◆ **Task statement**: Write out all of the entries exactly, please.

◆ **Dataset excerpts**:
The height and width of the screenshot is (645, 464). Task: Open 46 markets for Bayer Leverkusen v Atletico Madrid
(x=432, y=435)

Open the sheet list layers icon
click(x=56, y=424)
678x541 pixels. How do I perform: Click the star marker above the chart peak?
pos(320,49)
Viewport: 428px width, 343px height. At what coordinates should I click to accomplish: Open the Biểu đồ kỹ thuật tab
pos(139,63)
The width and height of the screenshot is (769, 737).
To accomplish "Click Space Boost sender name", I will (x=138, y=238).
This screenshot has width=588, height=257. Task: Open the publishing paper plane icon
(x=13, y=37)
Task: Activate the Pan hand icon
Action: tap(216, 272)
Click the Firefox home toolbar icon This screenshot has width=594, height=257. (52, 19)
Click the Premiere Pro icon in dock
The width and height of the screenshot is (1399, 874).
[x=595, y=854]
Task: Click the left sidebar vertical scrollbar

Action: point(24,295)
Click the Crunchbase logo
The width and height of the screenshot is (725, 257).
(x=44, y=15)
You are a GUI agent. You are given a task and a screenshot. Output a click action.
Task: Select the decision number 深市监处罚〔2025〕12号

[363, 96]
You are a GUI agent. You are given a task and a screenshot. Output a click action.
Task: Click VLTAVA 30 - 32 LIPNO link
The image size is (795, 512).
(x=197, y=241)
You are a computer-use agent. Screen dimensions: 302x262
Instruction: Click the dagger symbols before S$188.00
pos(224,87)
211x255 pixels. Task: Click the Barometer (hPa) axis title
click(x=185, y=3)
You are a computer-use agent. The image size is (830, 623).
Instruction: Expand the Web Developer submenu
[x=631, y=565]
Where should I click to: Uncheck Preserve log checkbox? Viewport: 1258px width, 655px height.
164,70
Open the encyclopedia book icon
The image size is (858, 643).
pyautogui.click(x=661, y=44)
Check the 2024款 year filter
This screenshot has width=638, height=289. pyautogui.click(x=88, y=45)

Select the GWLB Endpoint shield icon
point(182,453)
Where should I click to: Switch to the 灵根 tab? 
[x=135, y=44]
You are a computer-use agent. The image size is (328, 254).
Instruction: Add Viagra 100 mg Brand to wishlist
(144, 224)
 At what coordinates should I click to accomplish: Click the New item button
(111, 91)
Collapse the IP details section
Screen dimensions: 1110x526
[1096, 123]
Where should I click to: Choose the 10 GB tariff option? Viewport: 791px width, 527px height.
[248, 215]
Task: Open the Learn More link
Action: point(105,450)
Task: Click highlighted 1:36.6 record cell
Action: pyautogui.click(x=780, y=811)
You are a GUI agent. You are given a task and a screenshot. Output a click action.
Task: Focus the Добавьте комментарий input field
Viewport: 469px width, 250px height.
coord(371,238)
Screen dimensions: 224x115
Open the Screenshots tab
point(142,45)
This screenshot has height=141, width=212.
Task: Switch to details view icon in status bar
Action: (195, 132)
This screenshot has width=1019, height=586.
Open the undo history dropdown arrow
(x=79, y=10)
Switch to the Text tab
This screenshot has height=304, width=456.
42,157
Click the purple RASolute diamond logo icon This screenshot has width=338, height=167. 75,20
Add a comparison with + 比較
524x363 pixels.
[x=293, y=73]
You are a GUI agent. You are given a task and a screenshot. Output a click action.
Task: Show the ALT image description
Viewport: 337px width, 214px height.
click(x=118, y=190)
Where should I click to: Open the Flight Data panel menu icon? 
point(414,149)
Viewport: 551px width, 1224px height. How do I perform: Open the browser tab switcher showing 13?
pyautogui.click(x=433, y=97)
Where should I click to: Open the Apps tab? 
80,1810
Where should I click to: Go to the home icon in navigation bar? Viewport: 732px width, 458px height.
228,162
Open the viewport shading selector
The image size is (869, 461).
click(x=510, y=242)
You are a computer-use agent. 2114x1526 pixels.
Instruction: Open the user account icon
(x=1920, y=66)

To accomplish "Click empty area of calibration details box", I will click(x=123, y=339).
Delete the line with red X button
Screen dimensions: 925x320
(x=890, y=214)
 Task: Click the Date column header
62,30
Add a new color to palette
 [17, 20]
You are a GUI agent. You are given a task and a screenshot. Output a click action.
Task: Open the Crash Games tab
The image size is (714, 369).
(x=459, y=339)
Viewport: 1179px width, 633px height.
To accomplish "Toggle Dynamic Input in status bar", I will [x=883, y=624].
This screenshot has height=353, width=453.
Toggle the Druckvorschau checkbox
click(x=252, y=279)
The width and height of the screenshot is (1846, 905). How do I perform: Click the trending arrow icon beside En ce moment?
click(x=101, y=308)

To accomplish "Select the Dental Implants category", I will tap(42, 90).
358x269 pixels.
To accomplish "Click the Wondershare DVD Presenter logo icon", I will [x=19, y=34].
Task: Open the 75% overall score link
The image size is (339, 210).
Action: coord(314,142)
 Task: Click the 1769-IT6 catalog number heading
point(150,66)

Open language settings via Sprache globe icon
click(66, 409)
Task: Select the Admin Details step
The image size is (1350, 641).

◆ **Answer section**:
The height and width of the screenshot is (645, 464). Task: Open 46 markets for Bayer Leverkusen v Atletico Madrid
(x=432, y=435)

Open the sheet list layers icon
click(x=56, y=424)
678x541 pixels. How do I perform: Click the star marker above the chart peak?
pos(320,49)
Viewport: 428px width, 343px height. At what coordinates should I click to accomplish: Open the Biểu đồ kỹ thuật tab
pos(139,63)
The width and height of the screenshot is (769, 737).
To accomplish "Click Space Boost sender name", I will (x=138, y=238).
This screenshot has width=588, height=257. Task: Open the publishing paper plane icon
(x=13, y=37)
Task: Activate the Pan hand icon
Action: tap(216, 272)
Click the Firefox home toolbar icon This screenshot has width=594, height=257. (52, 19)
Click the Premiere Pro icon in dock
The width and height of the screenshot is (1399, 874).
[x=595, y=854]
Task: Click the left sidebar vertical scrollbar

Action: point(24,295)
Click the Crunchbase logo
The width and height of the screenshot is (725, 257).
(x=44, y=15)
You are a GUI agent. You are given a task and a screenshot. Output a click action.
Task: Select the decision number 深市监处罚〔2025〕12号

[363, 96]
You are a GUI agent. You are given a task and a screenshot. Output a click action.
Task: Click VLTAVA 30 - 32 LIPNO link
The image size is (795, 512).
(x=197, y=241)
You are a computer-use agent. Screen dimensions: 302x262
Instruction: Click the dagger symbols before S$188.00
pos(224,87)
211x255 pixels. Task: Click the Barometer (hPa) axis title
click(x=185, y=3)
You are a computer-use agent. The image size is (830, 623).
Instruction: Expand the Web Developer submenu
[x=631, y=565]
Where should I click to: Uncheck Preserve log checkbox? Viewport: 1258px width, 655px height.
164,70
Open the encyclopedia book icon
The image size is (858, 643).
pyautogui.click(x=661, y=44)
Check the 2024款 year filter
This screenshot has width=638, height=289. pyautogui.click(x=88, y=45)

Select the GWLB Endpoint shield icon
point(182,453)
Where should I click to: Switch to the 灵根 tab? 
[x=135, y=44]
You are a computer-use agent. The image size is (328, 254).
Instruction: Add Viagra 100 mg Brand to wishlist
(144, 224)
 At what coordinates should I click to accomplish: Click the New item button
(111, 91)
Collapse the IP details section
Screen dimensions: 1110x526
[1096, 123]
Where should I click to: Choose the 10 GB tariff option? Viewport: 791px width, 527px height.
[248, 215]
Task: Open the Learn More link
Action: point(105,450)
Task: Click highlighted 1:36.6 record cell
Action: pyautogui.click(x=780, y=811)
You are a GUI agent. You are given a task and a screenshot. Output a click action.
Task: Focus the Добавьте комментарий input field
Viewport: 469px width, 250px height.
coord(371,238)
Screen dimensions: 224x115
Open the Screenshots tab
point(142,45)
This screenshot has height=141, width=212.
Task: Switch to details view icon in status bar
Action: (195, 132)
This screenshot has width=1019, height=586.
Open the undo history dropdown arrow
(x=79, y=10)
Switch to the Text tab
This screenshot has height=304, width=456.
42,157
Click the purple RASolute diamond logo icon This screenshot has width=338, height=167. 75,20
Add a comparison with + 比較
524x363 pixels.
[x=293, y=73]
You are a GUI agent. You are given a task and a screenshot. Output a click action.
Task: Show the ALT image description
Viewport: 337px width, 214px height.
click(x=118, y=190)
Where should I click to: Open the Flight Data panel menu icon? 
point(414,149)
Viewport: 551px width, 1224px height. How do I perform: Open the browser tab switcher showing 13?
pyautogui.click(x=433, y=97)
Where should I click to: Open the Apps tab? 
80,1810
Where should I click to: Go to the home icon in navigation bar? Viewport: 732px width, 458px height.
228,162
Open the viewport shading selector
The image size is (869, 461).
click(x=510, y=242)
You are a computer-use agent. 2114x1526 pixels.
Instruction: Open the user account icon
(x=1920, y=66)

To accomplish "Click empty area of calibration details box", I will click(x=123, y=339).
Delete the line with red X button
Screen dimensions: 925x320
(x=890, y=214)
 Task: Click the Date column header
62,30
Add a new color to palette
 [17, 20]
You are a GUI agent. You are given a task and a screenshot. Output a click action.
Task: Open the Crash Games tab
The image size is (714, 369).
(x=459, y=339)
Viewport: 1179px width, 633px height.
To accomplish "Toggle Dynamic Input in status bar", I will [x=883, y=624].
This screenshot has height=353, width=453.
Toggle the Druckvorschau checkbox
click(x=252, y=279)
The width and height of the screenshot is (1846, 905). How do I perform: Click the trending arrow icon beside En ce moment?
click(x=101, y=308)

To accomplish "Select the Dental Implants category", I will tap(42, 90).
358x269 pixels.
To accomplish "Click the Wondershare DVD Presenter logo icon", I will [x=19, y=34].
Task: Open the 75% overall score link
The image size is (339, 210).
Action: coord(314,142)
 Task: Click the 1769-IT6 catalog number heading
point(150,66)

Open language settings via Sprache globe icon
click(66, 409)
Task: Select the Admin Details step
The image size is (1350, 641).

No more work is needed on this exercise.